Biang kekisruhan yang dimaksud Faisal yakni, terkait penentuan harga premium. Apalagi pemerintah baru saja menaikkan harga premium Rp 200/liter. Menjadi pertanyaannya, bagaimana cara penentuan harga bensin RON 88, karena di dunia sudah tidak ada yang menjual bensin ini. Sehingga sulit dibuat acuannya.
SCROLL TO CONTINUE WITH CONTENT
Apalagi kalau membandingkan harga BBM Indonesia dengan negara lain. Harga bensin RON 95 di Malaysia hanya Rp 7.500/liter, sementara di Indonesia Rp 9.450/liter. Menurut Faisal, tidak sepenuhnya benar bila harga BBM di Indonesia mahal karena kilang minyaknya tua.
"Kalau dibilang harga BBM kita mahal karena kilangnya nggak efisien, itu nggak benar. Karena sebenarnya yang menentukan harga BBM itu 75%-nya harga minyak mentah, sedangkan kilang cuma 13%. Sisanya biaya distribusi, dan lain-lain. Jadi kilang nggak terlalu berkontribusi besar," jelasnya.
Pada kesempatan itu, Faisal juga memberi kritik soal kebijakan Kementerian Perdagangan, yang mewajibkan transaksi ekspor-impor wajib menggunakan Letter of Credit (L/C). Karena dampaknya buruk bagi sektor minyak dan gas (migas).
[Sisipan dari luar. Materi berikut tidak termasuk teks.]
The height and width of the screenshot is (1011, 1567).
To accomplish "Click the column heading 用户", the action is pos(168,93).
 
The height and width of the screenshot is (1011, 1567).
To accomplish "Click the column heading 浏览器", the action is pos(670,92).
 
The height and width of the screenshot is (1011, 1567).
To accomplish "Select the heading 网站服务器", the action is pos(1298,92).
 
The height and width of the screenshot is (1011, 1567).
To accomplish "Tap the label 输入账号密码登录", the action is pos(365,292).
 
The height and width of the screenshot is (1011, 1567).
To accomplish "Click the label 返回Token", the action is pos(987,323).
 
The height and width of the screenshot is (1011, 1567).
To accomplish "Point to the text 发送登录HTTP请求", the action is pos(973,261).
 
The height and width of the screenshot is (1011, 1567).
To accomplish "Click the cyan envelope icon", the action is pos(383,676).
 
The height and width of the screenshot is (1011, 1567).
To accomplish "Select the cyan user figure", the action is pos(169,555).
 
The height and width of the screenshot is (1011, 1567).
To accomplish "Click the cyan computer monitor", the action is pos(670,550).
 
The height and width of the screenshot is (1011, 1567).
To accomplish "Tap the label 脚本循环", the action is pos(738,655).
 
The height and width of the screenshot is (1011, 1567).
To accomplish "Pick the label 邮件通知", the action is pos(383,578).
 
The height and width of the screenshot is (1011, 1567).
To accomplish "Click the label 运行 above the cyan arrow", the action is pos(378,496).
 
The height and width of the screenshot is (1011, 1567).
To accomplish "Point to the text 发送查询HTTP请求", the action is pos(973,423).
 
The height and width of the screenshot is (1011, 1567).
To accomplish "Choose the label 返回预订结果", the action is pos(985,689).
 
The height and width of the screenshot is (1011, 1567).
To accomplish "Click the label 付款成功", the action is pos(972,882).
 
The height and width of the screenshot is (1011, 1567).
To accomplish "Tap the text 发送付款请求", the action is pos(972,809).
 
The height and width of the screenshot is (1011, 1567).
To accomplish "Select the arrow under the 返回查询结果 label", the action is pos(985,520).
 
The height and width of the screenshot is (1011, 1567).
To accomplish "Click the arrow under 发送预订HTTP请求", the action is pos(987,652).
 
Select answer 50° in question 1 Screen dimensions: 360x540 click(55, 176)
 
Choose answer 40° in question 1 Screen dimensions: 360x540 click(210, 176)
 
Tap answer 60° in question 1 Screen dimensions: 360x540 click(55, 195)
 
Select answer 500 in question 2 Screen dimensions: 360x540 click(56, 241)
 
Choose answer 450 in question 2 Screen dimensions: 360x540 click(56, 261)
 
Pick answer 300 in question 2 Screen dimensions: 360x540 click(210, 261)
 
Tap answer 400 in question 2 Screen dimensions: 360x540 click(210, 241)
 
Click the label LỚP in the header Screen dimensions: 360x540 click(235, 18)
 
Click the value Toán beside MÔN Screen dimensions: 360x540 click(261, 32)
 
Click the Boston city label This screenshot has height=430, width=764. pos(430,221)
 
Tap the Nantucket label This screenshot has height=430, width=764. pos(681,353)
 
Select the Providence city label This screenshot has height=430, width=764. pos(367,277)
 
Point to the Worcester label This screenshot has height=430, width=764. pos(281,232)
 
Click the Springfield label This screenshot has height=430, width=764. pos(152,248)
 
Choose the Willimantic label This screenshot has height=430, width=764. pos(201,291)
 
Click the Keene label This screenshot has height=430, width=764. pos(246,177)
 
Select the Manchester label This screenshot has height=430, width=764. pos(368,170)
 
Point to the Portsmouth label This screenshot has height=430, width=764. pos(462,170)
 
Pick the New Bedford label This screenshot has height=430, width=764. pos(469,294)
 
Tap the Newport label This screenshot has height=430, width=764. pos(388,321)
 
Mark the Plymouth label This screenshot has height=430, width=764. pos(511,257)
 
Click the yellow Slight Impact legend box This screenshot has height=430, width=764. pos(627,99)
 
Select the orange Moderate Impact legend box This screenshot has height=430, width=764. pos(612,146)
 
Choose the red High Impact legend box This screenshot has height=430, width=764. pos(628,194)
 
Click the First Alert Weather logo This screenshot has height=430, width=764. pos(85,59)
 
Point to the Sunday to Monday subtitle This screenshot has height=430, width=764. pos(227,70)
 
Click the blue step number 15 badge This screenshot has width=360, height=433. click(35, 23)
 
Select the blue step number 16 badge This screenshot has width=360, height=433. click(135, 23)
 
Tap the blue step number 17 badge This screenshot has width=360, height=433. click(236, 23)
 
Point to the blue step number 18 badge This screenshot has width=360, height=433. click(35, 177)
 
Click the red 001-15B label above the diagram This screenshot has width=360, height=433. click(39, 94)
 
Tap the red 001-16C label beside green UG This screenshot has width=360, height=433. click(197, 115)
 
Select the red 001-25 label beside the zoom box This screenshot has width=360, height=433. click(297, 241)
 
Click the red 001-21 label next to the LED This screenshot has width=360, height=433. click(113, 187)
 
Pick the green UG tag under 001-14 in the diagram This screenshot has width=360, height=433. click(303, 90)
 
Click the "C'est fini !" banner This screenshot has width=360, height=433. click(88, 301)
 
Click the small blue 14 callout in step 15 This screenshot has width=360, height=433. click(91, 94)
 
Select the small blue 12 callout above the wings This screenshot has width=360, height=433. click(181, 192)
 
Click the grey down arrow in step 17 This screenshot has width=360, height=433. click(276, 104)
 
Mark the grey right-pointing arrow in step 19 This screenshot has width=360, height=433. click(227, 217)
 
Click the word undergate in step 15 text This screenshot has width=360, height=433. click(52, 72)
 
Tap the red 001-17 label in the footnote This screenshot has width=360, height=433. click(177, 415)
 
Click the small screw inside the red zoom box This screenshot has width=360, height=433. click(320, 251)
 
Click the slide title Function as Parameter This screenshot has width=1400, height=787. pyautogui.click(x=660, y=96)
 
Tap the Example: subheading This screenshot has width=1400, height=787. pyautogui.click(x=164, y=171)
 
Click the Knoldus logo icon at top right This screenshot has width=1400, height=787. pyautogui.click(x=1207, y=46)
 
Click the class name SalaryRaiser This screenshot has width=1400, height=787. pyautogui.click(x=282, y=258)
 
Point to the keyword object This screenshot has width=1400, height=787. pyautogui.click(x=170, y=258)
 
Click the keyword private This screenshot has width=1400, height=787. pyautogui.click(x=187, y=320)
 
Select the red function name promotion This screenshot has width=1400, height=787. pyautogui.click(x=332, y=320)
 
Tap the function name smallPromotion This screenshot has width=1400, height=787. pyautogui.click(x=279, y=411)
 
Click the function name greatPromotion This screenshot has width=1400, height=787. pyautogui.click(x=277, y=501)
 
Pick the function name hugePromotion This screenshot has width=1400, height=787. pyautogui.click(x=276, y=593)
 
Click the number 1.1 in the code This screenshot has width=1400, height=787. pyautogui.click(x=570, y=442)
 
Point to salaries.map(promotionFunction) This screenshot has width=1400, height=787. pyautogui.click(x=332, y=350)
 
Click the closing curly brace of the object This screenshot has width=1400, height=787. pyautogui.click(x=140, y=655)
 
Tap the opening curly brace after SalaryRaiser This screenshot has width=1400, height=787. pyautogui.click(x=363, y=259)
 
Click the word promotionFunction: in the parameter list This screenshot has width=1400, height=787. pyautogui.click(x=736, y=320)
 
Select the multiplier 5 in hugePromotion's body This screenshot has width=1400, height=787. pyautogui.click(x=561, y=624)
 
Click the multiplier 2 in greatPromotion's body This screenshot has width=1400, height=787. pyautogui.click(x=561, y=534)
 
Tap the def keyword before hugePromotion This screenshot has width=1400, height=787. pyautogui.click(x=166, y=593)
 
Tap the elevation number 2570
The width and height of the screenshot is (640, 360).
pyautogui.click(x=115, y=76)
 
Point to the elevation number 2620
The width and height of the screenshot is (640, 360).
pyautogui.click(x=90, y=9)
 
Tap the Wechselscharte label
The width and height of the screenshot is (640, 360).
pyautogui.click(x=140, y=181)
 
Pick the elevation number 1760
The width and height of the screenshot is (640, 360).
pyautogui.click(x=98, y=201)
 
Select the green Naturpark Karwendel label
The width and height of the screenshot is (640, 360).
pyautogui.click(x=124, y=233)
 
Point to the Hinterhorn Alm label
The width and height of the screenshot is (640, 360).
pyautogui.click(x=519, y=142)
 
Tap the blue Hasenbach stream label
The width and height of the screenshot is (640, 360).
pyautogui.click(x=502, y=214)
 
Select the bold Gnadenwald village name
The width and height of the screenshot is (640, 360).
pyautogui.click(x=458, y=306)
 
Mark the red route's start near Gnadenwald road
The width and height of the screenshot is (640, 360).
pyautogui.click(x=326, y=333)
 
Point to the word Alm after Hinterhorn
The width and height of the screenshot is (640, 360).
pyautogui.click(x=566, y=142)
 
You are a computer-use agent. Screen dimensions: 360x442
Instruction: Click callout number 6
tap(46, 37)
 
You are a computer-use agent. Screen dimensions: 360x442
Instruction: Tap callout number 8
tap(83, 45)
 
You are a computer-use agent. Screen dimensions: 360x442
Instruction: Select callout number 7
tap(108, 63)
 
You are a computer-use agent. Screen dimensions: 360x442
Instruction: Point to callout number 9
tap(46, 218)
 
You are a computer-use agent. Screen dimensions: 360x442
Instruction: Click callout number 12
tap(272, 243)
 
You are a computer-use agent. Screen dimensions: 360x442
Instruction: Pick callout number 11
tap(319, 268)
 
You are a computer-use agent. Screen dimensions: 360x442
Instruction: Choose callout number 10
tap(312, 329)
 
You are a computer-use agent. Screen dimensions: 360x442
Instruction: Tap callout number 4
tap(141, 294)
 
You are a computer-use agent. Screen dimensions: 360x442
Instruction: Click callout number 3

"Saya heran kenapa masalah ini nggak terangkat di media massa. Padahal ini yang membuat kiamat kecil di industri minyak," ucapnya.
Menurutnya, di perusahaan migas proses jual-beli harus kontrak jangka panjang paling tidak selama 30 tahun.
"Trust-nya (kepercayaan) tinggi, tunai bayarnya. Trust itu apa sih? Saya jual ke Anda tapi saya nggak tahu reputasi anda. Jadi Anda kalau mau beli ke saya, harus ada jaminan bayar lewat bank. Nanti bank saya juga, koresponden L/C. Jadi nanti saya jual ke Anda, Anda bayar ke trusty yang ngurus," katanya.
"Apa tujuan diwajibkannya pakai L/C itu nggak jelas. Wajib dibatalkan untuk sektor migas. Tapi kalau untuk batu bara dan sawit itu motifnya nggak tahu. Kesalahan fatal Kemendag adalah memasukan migas. Wajib batal aturan ini dan harus segera nggak bisa menunggu April, karena banyak membatalkan kontrak nanti," tutup Faisal.